I'm glad you said this. Back in the 1970's I made a donation to Jimmy Swaggart Ministries and as a thank you he sent out lovely wooden hard covered copies of the NT. Swaggart himself was a JKV-only person, so of course, the Bibles he sent out were KJV. I have nothing against the KJV my problem is I just don't understand old English. But I found the NT Swaggart sent out even harder to understand so I compared a few verses to the typical KJV of which I owned one. There were quite a few differences. The meanings hadn't changed but many words were changed to make it read more like poetry than the KJV I owned. So many words were different I was surprised that Swaggart sent them out. I later read an article saying there are indeed 3 or 5 KJVs. The Swaggart one may have been closest to the original KJ's Bible because recently I read an article stating King James liked poetry and therefore his translators made it as poetic as they could to please their King.

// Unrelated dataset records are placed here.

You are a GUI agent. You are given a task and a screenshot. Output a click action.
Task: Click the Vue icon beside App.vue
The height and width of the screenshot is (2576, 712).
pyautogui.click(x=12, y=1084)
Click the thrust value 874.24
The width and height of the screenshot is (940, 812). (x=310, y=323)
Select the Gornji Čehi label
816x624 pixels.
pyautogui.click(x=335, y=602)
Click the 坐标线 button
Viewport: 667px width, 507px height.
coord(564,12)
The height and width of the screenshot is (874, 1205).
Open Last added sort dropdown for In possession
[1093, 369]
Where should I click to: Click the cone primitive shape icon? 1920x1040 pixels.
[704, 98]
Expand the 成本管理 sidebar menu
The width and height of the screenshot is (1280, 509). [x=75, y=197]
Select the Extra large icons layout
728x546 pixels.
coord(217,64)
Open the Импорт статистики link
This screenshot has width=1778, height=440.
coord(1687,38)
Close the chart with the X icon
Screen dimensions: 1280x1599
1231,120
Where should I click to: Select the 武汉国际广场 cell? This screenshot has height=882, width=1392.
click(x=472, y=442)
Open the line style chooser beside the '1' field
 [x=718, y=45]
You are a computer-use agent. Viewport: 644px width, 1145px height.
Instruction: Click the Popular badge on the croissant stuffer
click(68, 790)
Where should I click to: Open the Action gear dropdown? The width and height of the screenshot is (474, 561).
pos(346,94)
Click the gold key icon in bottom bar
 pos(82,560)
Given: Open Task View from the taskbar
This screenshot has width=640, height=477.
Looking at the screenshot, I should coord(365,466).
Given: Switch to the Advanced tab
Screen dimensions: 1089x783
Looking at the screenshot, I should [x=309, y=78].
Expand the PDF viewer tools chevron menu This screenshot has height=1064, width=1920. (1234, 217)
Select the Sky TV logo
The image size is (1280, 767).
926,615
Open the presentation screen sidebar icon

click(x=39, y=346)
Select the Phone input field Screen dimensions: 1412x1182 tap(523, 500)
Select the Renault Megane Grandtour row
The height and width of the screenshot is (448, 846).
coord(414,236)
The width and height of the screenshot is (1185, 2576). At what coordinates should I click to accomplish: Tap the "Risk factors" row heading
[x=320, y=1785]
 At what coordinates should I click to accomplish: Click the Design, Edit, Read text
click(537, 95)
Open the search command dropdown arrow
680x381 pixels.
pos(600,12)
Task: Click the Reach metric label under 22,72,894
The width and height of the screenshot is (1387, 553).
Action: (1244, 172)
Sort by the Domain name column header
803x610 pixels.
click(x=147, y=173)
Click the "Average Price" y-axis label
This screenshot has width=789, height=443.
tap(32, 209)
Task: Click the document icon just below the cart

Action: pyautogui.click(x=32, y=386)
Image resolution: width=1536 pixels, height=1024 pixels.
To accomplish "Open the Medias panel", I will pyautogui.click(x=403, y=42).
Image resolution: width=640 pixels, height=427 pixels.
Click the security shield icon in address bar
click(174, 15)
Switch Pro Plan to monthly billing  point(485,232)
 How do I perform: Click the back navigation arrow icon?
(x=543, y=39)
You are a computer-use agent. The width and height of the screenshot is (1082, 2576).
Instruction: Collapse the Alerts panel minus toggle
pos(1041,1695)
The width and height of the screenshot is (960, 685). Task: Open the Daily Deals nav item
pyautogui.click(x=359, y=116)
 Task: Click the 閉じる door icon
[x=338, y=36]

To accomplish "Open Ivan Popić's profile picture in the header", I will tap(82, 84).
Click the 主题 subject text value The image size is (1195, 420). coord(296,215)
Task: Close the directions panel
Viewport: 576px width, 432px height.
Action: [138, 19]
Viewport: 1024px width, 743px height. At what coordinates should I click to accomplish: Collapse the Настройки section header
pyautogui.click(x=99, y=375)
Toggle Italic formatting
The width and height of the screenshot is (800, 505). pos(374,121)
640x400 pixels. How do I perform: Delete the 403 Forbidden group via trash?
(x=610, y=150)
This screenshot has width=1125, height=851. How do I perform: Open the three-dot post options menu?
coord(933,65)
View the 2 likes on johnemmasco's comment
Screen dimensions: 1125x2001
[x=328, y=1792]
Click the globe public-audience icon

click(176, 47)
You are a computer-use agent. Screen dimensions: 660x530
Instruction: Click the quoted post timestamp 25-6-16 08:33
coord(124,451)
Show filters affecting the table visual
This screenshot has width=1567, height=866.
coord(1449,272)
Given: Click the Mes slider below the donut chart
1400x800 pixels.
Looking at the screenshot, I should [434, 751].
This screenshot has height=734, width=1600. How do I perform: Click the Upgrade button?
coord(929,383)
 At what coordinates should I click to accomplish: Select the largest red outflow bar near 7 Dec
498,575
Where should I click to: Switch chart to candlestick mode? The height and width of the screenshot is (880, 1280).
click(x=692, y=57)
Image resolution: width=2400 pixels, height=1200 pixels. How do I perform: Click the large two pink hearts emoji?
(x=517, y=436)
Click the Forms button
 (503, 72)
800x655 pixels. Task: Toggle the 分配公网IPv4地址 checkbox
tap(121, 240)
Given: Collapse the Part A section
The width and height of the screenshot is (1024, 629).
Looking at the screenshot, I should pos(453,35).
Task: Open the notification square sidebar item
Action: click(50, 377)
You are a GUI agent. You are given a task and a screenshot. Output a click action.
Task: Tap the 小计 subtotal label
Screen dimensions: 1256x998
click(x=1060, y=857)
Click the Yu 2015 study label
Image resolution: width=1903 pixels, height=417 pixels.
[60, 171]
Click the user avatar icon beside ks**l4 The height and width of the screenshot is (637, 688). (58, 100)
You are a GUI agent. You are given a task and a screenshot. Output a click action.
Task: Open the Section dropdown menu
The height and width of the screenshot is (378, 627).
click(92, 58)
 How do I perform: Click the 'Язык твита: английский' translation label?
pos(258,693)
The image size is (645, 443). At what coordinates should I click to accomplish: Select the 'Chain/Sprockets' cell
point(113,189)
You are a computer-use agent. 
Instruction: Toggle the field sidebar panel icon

Great, but I'm no better with poetry than I am with old English.

   I'm forever indebted to the writers of the original NIV because it rescued me when I was lost. Sadly, that original NIV doesn't seem to exist anymore but I still have mine. It was less paraphrased than the Zondervan press versions are, but I still like some of them. I also use a NJKV and more recently the ESV.

   Many Bible versions are good, a few are okay, but the Message version is garbage. I couldn't even finish 1 page nor 1 Psalm.

That was a very interesting post. I, too, have always had a hard time with the KJV because I felt like I was trying to read a German bible after only a year of learning German in high school. i.e. it's not in my native tongue and too much of my brain power is used just trying to understand the use of words. 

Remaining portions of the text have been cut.